▶ [EXERCISE REQUIREMENTS]
From the line containing "The width and height of the screenshot is (798, 730)." to the last line of the data below, copy everything exactly and nothing else; pictures stay out.

** Opening DATA SECTION block **

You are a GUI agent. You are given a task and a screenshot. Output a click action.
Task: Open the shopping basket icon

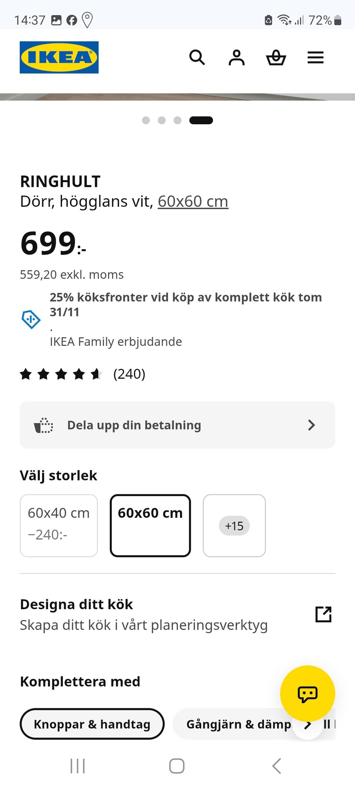pyautogui.click(x=276, y=58)
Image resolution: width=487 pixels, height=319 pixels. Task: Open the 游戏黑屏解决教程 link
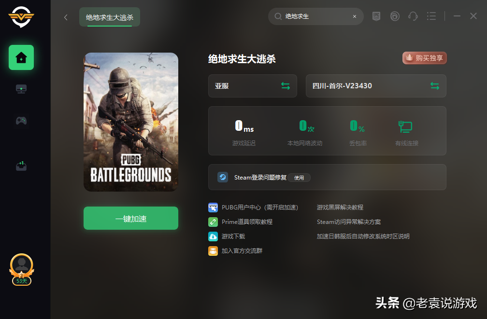340,208
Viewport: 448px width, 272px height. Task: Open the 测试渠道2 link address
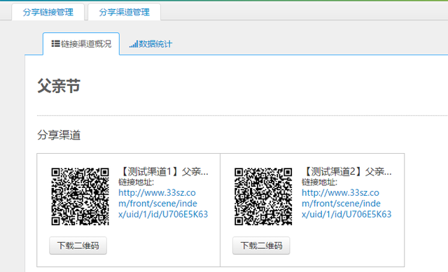coord(347,203)
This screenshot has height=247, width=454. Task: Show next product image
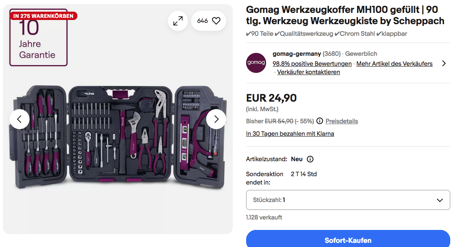tap(216, 119)
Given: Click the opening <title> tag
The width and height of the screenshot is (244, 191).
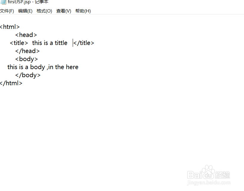Looking at the screenshot, I should click(x=19, y=43).
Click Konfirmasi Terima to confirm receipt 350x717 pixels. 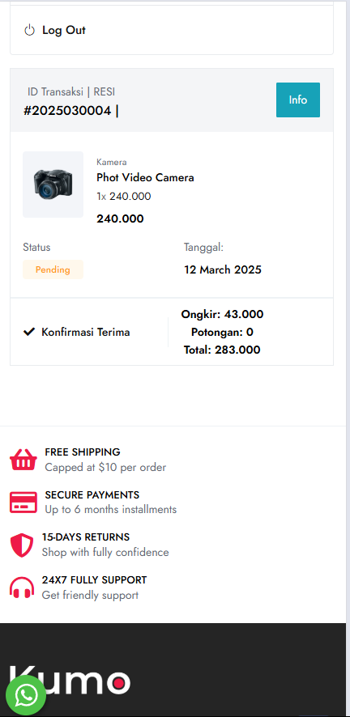(x=76, y=332)
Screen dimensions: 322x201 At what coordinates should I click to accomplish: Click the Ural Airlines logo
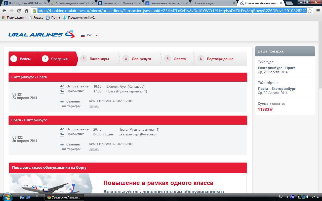pos(42,34)
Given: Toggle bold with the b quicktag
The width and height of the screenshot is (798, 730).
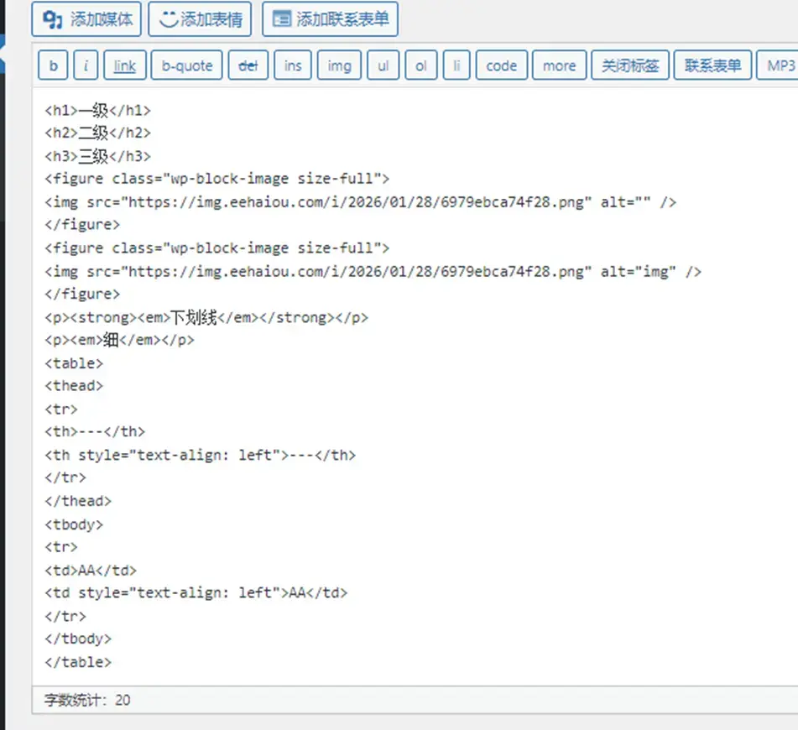Looking at the screenshot, I should (x=52, y=65).
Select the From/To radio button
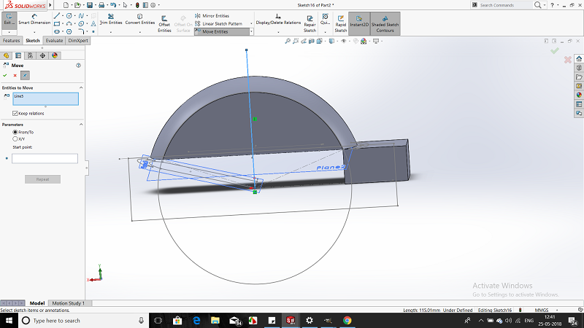This screenshot has height=328, width=584. coord(15,132)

** Closing DATA SECTION block **

▶ [SOLUTION]
The width and height of the screenshot is (798, 730).
Looking at the screenshot, I should (x=52, y=65).
Select the From/To radio button
This screenshot has height=328, width=584. coord(15,132)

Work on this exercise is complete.